La Marche des Chômeurs s’est achevée samedi 6 juillet à Paris. Initiée par le MNCP (Mouvement National des Chômeurs et Précaires) et soutenue par plusieurs associations, collectifs et syndicats, a-t-elle atteint ses objectifs ou souligné les dysfonctionnements qui pénalisent la Défense des Droits des sans-emploi et des précarisés ?
En premier lieu, Actuchomage tient à saluer la persévérance de celles et ceux qui, pendant trois semaines, ont arpenté les routes du Sud et de l’Est de la France, et même celles de l’île de la Réunion (d’où est partie la Marche, le 10 juin dernier).
Les co-organisateurs, que notre Amie Pili a rencontrés et interviewés en vidéo à leur arrivée sur Paris, affichent évidemment de réelles satisfactions. Cette Marche ou plutôt ces Marches, auraient permis de redynamiser le tissu associatif, de sensibiliser diverses populations et de renforcer les liens avec les salariés subissant des licenciements dans les villes étapes. Par ailleurs, la presse (quotidiens régionaux, France3, radios locales…) s’est fait l’écho de rassemblements de Chômeurs et Précaires en marche pour leurs Droits.
Pour notre part, sur Actuchomage, nous avons suivi au quotidien l’actualité des Marcheurs, par l’entremise du site MarcheChomeurs2013.org, et par les petits reportages vidéo réalisés à l’occasion.
Force est de constater que les images ne témoignent pas de rassemblements vraiment imposants, y compris dans les grandes métropoles comme Montpellier et Toulouse, alors qu’ils étaient soutenus par le Front de Gauche et plusieurs syndicats.
Un succès très relatif que confirment les audiences symboliques des vidéos mises en ligne sur les chaînes officielles de la Marche : 788 vues sur YouTube (toutes vidéos confondues) et 472 sur Dailymotion (toutes vidéos confondues), et ce en trois semaines. À titre de comparaison, le reportage réalisé par Actuchomage le jour de l’arrivée a été vu à 900 reprises en à peine 24 heures.

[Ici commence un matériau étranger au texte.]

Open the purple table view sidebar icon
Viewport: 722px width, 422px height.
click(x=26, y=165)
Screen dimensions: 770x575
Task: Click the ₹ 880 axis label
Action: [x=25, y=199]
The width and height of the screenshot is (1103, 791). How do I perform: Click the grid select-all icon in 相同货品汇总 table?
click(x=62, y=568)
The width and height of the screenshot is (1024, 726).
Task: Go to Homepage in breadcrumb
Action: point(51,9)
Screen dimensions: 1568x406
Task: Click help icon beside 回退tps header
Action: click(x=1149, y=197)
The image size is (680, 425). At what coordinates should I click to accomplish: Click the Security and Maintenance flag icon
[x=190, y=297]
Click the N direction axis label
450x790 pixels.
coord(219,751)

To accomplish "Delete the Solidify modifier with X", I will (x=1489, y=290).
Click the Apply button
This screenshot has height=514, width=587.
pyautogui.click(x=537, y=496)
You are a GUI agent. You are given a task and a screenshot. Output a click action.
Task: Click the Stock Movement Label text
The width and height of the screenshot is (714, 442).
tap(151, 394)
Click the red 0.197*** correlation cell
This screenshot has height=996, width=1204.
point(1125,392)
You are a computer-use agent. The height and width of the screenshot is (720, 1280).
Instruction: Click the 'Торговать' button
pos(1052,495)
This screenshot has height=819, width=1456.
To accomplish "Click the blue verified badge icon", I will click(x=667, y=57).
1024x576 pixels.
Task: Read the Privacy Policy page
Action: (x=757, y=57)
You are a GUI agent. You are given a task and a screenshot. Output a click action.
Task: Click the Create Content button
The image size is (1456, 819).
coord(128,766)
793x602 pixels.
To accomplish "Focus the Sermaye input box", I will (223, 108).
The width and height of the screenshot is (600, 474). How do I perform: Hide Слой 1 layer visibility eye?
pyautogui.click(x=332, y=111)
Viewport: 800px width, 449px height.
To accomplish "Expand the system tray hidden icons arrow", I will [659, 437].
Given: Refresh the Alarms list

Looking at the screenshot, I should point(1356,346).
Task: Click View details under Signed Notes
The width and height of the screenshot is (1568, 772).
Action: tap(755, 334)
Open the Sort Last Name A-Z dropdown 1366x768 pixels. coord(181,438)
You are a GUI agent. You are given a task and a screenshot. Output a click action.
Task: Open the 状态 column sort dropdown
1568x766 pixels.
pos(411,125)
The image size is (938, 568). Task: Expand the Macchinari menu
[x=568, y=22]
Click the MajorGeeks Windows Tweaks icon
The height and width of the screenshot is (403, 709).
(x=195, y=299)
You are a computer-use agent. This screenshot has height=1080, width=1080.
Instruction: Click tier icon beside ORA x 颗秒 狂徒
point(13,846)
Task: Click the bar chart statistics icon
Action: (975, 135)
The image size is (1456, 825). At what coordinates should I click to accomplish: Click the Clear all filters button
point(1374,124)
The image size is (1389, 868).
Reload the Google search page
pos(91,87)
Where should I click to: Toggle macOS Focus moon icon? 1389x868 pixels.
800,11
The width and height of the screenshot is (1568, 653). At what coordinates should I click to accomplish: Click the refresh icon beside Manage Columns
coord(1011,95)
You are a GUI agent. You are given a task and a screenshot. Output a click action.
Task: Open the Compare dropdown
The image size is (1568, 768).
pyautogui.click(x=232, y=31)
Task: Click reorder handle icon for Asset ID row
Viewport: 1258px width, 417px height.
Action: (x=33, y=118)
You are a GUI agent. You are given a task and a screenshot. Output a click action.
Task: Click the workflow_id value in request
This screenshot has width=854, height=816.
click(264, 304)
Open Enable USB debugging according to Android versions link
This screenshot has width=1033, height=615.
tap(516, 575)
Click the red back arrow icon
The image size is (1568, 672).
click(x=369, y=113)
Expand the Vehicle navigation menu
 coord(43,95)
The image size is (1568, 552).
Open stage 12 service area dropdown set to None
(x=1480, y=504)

Mais, peut-on juger de la pertinence d’une initiative militante à l’aune du buzz qu’elle suscite sur le Web ? Certainement pas ! Disons qu’il fournit quand même une indication sur l’intérêt porté à l’action menée.
Nous sommes bien placés pour en juger ici. Une opération réussie (comme l’occupation du Fouquet’s par les Chômeurs et Précaires avant les élections présidentielles de 2012) se traduit, invariablement, par une audience de l’ordre de 2.000, 3.000 ou 4.000 vues en 24 heures, voire 6.000 à 10.000 au bout de dix jours. Une action sans réelle portée est sanctionnée d'un désintérêt immédiat. Voilà le seul enseignement que nous pouvons tirer.
Reste que, selon nous, cette Marche aurait du se fixer comme principal objectif de réunir le maximum de composantes qui militent en faveur des Droits des Chômeurs et Précaires. Au lieu de cela, les organisateurs n’ont cessé de revendiquer leur volonté d’être reçus par Jean-Marc Ayrault. Évidemment, le Premier Ministre ne s’est pas exécuté. Et s’il l’avait fait, qu’est-ce que cela aurait changé ?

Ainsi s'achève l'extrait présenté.